----- Source data

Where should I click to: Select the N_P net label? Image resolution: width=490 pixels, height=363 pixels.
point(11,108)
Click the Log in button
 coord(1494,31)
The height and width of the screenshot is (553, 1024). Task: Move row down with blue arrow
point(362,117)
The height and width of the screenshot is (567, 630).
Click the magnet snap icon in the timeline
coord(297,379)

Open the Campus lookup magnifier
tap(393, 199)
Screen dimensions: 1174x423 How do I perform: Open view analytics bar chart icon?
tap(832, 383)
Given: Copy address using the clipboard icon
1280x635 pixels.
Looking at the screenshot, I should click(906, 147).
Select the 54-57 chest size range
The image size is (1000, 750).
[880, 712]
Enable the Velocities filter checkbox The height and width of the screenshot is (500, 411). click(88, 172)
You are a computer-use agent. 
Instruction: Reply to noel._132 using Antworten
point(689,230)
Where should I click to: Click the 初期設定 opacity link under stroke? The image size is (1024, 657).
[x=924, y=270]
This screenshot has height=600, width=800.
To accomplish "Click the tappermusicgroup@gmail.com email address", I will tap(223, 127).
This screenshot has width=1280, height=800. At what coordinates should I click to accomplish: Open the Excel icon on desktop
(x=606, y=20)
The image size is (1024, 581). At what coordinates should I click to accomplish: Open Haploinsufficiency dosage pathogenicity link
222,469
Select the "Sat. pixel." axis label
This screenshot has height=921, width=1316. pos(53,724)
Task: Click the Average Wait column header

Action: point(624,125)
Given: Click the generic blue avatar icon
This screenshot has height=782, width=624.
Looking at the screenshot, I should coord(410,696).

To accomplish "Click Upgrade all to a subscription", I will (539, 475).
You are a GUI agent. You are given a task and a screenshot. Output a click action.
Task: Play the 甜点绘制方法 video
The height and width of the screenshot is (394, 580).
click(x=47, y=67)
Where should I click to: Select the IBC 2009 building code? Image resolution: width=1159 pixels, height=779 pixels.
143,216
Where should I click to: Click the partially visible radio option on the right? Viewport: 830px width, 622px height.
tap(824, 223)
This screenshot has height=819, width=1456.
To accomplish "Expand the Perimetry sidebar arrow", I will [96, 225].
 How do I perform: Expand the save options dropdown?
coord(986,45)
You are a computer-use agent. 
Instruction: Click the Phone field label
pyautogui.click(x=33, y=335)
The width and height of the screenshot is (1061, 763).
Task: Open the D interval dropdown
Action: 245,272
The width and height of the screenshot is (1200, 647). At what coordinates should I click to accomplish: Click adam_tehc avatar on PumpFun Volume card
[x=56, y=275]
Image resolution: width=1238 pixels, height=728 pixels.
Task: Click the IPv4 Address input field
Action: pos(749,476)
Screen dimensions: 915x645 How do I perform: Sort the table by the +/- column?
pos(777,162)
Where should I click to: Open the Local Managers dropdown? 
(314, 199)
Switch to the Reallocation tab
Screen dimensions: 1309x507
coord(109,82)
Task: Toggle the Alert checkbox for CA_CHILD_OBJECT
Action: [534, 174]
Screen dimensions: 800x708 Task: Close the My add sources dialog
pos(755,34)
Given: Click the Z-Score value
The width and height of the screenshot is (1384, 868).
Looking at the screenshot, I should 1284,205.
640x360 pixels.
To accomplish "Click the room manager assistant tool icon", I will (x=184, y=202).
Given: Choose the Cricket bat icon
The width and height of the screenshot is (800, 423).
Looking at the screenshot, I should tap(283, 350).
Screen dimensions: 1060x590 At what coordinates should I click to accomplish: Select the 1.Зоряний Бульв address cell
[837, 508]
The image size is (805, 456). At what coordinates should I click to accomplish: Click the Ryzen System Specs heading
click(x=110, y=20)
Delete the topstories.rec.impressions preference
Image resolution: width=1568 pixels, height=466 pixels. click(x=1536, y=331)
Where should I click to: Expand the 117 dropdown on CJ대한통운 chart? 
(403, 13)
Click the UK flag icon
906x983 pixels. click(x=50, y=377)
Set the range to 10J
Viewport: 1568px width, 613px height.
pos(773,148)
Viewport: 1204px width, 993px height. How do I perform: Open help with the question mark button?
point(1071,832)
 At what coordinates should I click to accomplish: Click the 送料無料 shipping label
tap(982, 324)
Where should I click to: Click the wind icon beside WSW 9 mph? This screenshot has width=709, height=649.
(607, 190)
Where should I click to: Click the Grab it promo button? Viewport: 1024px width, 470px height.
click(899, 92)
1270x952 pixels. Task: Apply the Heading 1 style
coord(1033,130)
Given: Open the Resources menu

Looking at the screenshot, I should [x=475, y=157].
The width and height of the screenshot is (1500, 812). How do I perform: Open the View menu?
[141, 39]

----------

-- What the exercise asks --
Wherever the string "will" appears in the listing above, show the whole line.

-- Worked solution --
To accomplish "Click the tappermusicgroup@gmail.com email address", I will tap(223, 127).
To accomplish "Click Upgrade all to a subscription", I will (539, 475).
To accomplish "Expand the Perimetry sidebar arrow", I will [96, 225].
To accomplish "Click the room manager assistant tool icon", I will (x=184, y=202).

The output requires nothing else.